The costs of rooftop solar continue to come down. Particularly the costs of photovoltaic modules and some of the other hardware associated with them. The other costs of solar, the so called soft-costs—things like permitting, interconnection and maintenance fees, have largely stayed the same. That’s what the Department of Energy’s Rooftop Solar Challenge is tackling and yesterday (Nov. 6) it announced a new round of award winners that will use the awards to reduce the soft costs of solar locally.
“Today, solar modules cost about one percent of what they did 35 years ago, and permitting and interconnection are an increasingly large portion of overall solar system costs,” said Energy Secretary Ernest Moniz, in announcing the new round of funding for the program. “Through the Rooftop Solar Challenge, the Energy Department is helping to make the deployment of solar power in communities across the country faster, easier and cheaper—saving money and time for local governments, homeowners and businesses.”
The new, $12 million, round of funding will make it easier for a majority of the U.S. population (147.8 million people) to put solar power on their roofs, the DOE said.
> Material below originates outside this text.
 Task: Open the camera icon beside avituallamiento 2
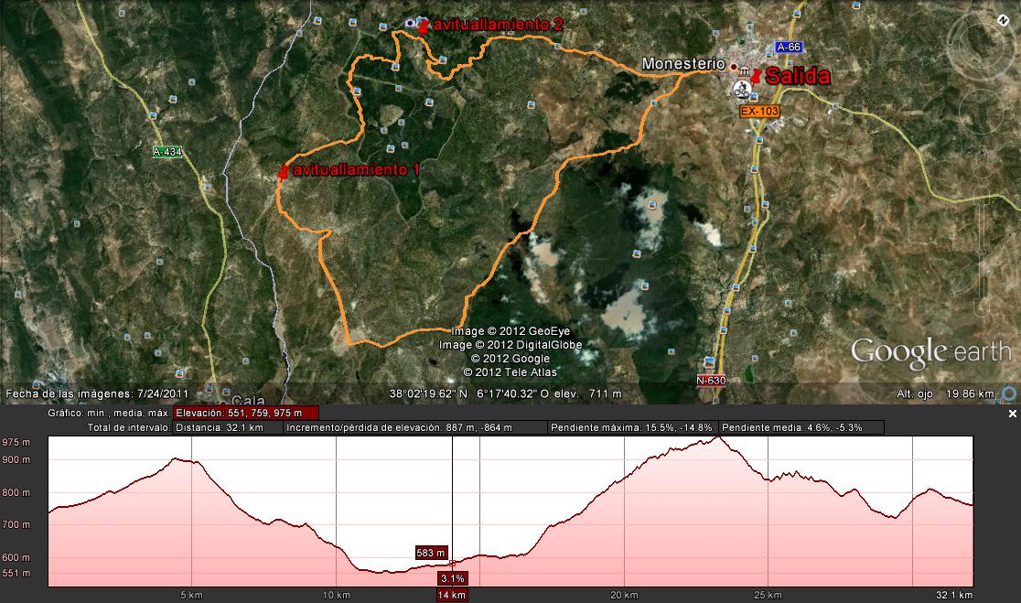click(x=409, y=23)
The new awards are to eight teams covering a broad range of states from California and Texas to New York. “These awardees will develop and replicate creative solutions that help standardize complicated permitting and interconnection processes that often vary from jurisdiction to jurisdiction; facilitate easy, cheaper bulk purchasing; and support user-friendly, fast online applications,” DOE said.
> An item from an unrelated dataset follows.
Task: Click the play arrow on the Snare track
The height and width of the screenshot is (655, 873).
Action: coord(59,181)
The most far-reaching award for Optony’s American Solar Transformation Initiative will benefit roughly 60 million U.S. residents. The company is developing an online Solar Roadmap platform for more than 400 jurisdictions where. The project aims to improve permitting processes, establish solar-friendly planning and zoning guidelines, streamline the interconnection process, expand financing options, and ultimately develop strong solar markets across the country, DOE said.
In the past the Rooftop Solar Challenge, part of the larger Sunshot Initiative, has funded such projects as Colorado’s Solar Friendly Communities. That voluntary program is helping an increasing number of communities in Colorado reduce the amount of time spent waiting for permits and costs associated with permitting, among other things. The program has also helped launch Solarize campaigns in numerous states like Connecticut and Massachusetts. The campaigns use the power of group purchasing to bring down the costs of solar power in a neighborhood.
“During the competition’s first round, regional teams worked to dramatically reduce the soft costs of solar in 22 communities across the nation,” DOE said. “These efforts helped cut permitting time by 40 percent and reduce fees by over 10 percent—opening the door to make it faster and easier for more than 47 million Americans to install solar.”